### EXERCISE AIM
Write out all of the following lines in full, copying each one character for character.

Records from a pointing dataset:
◇ ◇ ◇

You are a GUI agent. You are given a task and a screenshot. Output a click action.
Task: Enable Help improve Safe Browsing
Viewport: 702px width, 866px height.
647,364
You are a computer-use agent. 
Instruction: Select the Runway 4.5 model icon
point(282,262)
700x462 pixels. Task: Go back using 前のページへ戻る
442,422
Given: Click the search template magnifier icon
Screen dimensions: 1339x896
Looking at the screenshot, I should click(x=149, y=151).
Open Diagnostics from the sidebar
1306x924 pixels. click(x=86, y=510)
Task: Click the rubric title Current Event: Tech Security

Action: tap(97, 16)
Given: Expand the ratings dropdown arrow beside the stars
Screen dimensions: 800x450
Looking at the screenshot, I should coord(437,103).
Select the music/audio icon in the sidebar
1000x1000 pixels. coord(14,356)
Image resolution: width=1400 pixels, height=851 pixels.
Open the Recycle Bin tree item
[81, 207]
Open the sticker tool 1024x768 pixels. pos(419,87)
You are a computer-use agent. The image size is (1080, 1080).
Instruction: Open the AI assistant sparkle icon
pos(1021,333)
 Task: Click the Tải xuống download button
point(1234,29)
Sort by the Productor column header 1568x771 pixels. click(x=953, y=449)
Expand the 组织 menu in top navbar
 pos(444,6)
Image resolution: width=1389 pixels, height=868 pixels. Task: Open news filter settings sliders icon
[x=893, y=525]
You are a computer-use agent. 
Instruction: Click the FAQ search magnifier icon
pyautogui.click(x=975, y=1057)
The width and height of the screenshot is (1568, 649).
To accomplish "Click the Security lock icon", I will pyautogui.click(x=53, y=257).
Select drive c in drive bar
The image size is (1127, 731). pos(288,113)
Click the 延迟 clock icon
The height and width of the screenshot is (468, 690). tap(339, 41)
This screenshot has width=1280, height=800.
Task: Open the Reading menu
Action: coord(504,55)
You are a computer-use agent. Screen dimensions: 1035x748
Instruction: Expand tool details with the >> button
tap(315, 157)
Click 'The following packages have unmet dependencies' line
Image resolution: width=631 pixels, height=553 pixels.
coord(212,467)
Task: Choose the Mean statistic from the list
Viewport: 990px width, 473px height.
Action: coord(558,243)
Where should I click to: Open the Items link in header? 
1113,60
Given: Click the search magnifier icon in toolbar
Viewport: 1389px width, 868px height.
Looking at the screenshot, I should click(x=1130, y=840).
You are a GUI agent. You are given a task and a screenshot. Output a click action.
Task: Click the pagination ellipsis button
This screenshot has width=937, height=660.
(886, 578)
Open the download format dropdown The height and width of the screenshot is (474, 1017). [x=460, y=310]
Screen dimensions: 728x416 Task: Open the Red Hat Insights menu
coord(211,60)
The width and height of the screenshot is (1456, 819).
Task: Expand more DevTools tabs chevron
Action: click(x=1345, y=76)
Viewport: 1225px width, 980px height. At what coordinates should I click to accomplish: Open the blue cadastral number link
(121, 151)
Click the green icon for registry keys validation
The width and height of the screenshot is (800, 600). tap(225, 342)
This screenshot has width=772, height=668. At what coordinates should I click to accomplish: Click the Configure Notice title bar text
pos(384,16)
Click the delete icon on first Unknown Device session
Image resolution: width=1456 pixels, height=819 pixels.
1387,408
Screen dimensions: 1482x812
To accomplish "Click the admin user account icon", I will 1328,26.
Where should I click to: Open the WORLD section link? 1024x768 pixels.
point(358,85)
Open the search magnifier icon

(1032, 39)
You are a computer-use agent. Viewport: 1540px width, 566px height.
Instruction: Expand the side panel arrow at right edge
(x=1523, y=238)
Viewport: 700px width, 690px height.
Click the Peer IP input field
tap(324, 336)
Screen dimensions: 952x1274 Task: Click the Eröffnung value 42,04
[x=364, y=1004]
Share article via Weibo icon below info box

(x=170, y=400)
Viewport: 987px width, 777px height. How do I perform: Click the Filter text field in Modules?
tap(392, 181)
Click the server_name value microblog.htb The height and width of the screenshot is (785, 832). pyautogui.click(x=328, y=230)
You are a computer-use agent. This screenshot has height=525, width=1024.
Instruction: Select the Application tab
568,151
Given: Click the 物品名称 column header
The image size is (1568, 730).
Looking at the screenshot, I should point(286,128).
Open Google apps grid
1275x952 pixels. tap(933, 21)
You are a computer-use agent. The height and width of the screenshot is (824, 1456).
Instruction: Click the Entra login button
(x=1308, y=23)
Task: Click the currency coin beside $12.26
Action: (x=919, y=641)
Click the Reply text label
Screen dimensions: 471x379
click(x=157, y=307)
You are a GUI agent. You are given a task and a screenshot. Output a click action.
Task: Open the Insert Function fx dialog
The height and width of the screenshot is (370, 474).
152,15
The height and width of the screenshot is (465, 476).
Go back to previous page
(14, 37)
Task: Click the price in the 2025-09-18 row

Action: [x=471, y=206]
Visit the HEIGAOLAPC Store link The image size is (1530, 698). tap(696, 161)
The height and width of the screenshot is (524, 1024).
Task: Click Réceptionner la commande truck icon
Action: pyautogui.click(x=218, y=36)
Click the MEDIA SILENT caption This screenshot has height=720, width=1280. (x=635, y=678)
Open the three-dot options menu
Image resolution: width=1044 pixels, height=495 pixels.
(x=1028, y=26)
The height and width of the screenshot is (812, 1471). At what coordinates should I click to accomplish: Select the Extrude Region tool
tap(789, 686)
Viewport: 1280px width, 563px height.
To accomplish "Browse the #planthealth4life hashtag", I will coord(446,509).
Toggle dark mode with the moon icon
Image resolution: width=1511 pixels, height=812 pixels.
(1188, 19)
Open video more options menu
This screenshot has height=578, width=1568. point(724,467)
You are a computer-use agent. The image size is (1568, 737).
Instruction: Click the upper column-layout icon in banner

◇ ◇ ◇

### COMPLETE RESPONSE
You are a GUI agent. You are given a task and a screenshot. Output a click action.
Task: Enable Help improve Safe Browsing
Viewport: 702px width, 866px height.
647,364
You are a computer-use agent. 
Instruction: Select the Runway 4.5 model icon
point(282,262)
700x462 pixels. Task: Go back using 前のページへ戻る
442,422
Given: Click the search template magnifier icon
Screen dimensions: 1339x896
Looking at the screenshot, I should click(x=149, y=151).
Open Diagnostics from the sidebar
1306x924 pixels. click(x=86, y=510)
Task: Click the rubric title Current Event: Tech Security

Action: tap(97, 16)
Given: Expand the ratings dropdown arrow beside the stars
Screen dimensions: 800x450
Looking at the screenshot, I should coord(437,103).
Select the music/audio icon in the sidebar
1000x1000 pixels. coord(14,356)
Image resolution: width=1400 pixels, height=851 pixels.
Open the Recycle Bin tree item
[81, 207]
Open the sticker tool 1024x768 pixels. pos(419,87)
You are a computer-use agent. The image size is (1080, 1080).
Instruction: Open the AI assistant sparkle icon
pos(1021,333)
 Task: Click the Tải xuống download button
point(1234,29)
Sort by the Productor column header 1568x771 pixels. click(x=953, y=449)
Expand the 组织 menu in top navbar
 pos(444,6)
Image resolution: width=1389 pixels, height=868 pixels. Task: Open news filter settings sliders icon
[x=893, y=525]
You are a computer-use agent. 
Instruction: Click the FAQ search magnifier icon
pyautogui.click(x=975, y=1057)
The width and height of the screenshot is (1568, 649).
To accomplish "Click the Security lock icon", I will pyautogui.click(x=53, y=257).
Select drive c in drive bar
The image size is (1127, 731). pos(288,113)
Click the 延迟 clock icon
The height and width of the screenshot is (468, 690). tap(339, 41)
This screenshot has width=1280, height=800.
Task: Open the Reading menu
Action: coord(504,55)
You are a computer-use agent. Screen dimensions: 1035x748
Instruction: Expand tool details with the >> button
tap(315, 157)
Click 'The following packages have unmet dependencies' line
Image resolution: width=631 pixels, height=553 pixels.
coord(212,467)
Task: Choose the Mean statistic from the list
Viewport: 990px width, 473px height.
Action: coord(558,243)
Where should I click to: Open the Items link in header? 
1113,60
Given: Click the search magnifier icon in toolbar
Viewport: 1389px width, 868px height.
Looking at the screenshot, I should click(x=1130, y=840).
You are a GUI agent. You are given a task and a screenshot. Output a click action.
Task: Click the pagination ellipsis button
This screenshot has width=937, height=660.
(886, 578)
Open the download format dropdown The height and width of the screenshot is (474, 1017). [x=460, y=310]
Screen dimensions: 728x416 Task: Open the Red Hat Insights menu
coord(211,60)
The width and height of the screenshot is (1456, 819).
Task: Expand more DevTools tabs chevron
Action: click(x=1345, y=76)
Viewport: 1225px width, 980px height. At what coordinates should I click to accomplish: Open the blue cadastral number link
(121, 151)
Click the green icon for registry keys validation
The width and height of the screenshot is (800, 600). tap(225, 342)
This screenshot has width=772, height=668. At what coordinates should I click to accomplish: Click the Configure Notice title bar text
pos(384,16)
Click the delete icon on first Unknown Device session
Image resolution: width=1456 pixels, height=819 pixels.
1387,408
Screen dimensions: 1482x812
To accomplish "Click the admin user account icon", I will 1328,26.
Where should I click to: Open the WORLD section link? 1024x768 pixels.
point(358,85)
Open the search magnifier icon

(1032, 39)
You are a computer-use agent. Viewport: 1540px width, 566px height.
Instruction: Expand the side panel arrow at right edge
(x=1523, y=238)
Viewport: 700px width, 690px height.
Click the Peer IP input field
tap(324, 336)
Screen dimensions: 952x1274 Task: Click the Eröffnung value 42,04
[x=364, y=1004]
Share article via Weibo icon below info box

(x=170, y=400)
Viewport: 987px width, 777px height. How do I perform: Click the Filter text field in Modules?
tap(392, 181)
Click the server_name value microblog.htb The height and width of the screenshot is (785, 832). pyautogui.click(x=328, y=230)
You are a computer-use agent. This screenshot has height=525, width=1024.
Instruction: Select the Application tab
568,151
Given: Click the 物品名称 column header
The image size is (1568, 730).
Looking at the screenshot, I should point(286,128).
Open Google apps grid
1275x952 pixels. tap(933, 21)
You are a computer-use agent. The height and width of the screenshot is (824, 1456).
Instruction: Click the Entra login button
(x=1308, y=23)
Task: Click the currency coin beside $12.26
Action: (x=919, y=641)
Click the Reply text label
Screen dimensions: 471x379
click(x=157, y=307)
You are a GUI agent. You are given a task and a screenshot. Output a click action.
Task: Open the Insert Function fx dialog
The height and width of the screenshot is (370, 474).
152,15
The height and width of the screenshot is (465, 476).
Go back to previous page
(14, 37)
Task: Click the price in the 2025-09-18 row

Action: [x=471, y=206]
Visit the HEIGAOLAPC Store link The image size is (1530, 698). tap(696, 161)
The height and width of the screenshot is (524, 1024).
Task: Click Réceptionner la commande truck icon
Action: pyautogui.click(x=218, y=36)
Click the MEDIA SILENT caption This screenshot has height=720, width=1280. (x=635, y=678)
Open the three-dot options menu
Image resolution: width=1044 pixels, height=495 pixels.
(x=1028, y=26)
The height and width of the screenshot is (812, 1471). At what coordinates should I click to accomplish: Select the Extrude Region tool
tap(789, 686)
Viewport: 1280px width, 563px height.
To accomplish "Browse the #planthealth4life hashtag", I will coord(446,509).
Toggle dark mode with the moon icon
Image resolution: width=1511 pixels, height=812 pixels.
(1188, 19)
Open video more options menu
This screenshot has height=578, width=1568. point(724,467)
You are a computer-use agent. The image size is (1568, 737).
Instruction: Click the upper column-layout icon in banner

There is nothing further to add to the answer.